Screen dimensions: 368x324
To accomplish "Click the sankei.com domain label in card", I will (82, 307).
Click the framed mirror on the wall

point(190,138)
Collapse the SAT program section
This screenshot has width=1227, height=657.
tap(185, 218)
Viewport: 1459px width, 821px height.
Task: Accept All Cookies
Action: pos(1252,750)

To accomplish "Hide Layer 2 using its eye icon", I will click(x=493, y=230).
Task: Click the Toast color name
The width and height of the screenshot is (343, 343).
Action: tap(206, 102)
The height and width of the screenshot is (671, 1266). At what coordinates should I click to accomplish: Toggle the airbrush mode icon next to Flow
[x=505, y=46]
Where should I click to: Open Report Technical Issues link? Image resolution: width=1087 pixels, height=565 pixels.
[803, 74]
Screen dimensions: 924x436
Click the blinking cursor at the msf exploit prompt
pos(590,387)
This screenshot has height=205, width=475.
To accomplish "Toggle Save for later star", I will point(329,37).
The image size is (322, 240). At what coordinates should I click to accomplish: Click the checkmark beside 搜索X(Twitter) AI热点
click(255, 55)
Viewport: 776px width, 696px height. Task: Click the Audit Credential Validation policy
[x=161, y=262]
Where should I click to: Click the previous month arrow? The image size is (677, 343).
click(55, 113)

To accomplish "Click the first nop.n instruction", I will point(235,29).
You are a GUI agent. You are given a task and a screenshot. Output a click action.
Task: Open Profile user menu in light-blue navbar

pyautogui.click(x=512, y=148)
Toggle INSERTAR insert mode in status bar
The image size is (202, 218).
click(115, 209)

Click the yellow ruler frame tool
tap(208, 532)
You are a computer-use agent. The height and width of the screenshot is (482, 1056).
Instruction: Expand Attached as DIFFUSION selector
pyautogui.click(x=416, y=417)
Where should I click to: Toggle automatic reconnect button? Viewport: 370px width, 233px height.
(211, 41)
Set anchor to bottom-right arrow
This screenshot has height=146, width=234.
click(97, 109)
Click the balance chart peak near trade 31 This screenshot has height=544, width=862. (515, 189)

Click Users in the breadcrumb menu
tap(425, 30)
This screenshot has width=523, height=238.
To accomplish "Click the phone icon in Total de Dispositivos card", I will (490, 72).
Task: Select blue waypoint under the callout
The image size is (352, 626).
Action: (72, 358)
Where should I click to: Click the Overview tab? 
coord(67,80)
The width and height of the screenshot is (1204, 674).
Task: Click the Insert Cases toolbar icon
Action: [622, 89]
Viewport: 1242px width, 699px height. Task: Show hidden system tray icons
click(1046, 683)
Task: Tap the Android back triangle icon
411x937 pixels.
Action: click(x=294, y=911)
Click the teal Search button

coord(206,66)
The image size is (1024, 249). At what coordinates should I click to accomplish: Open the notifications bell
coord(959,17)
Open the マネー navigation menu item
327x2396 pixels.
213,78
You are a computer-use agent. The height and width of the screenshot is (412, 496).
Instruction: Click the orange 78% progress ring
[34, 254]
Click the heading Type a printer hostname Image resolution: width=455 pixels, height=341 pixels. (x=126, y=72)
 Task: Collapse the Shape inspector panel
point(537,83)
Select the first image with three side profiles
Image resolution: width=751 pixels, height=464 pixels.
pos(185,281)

- - -

Return every line from the entries above that contains the string "menu".

Task: Open Profile user menu in light-blue navbar
Click Users in the breadcrumb menu
Open the マネー navigation menu item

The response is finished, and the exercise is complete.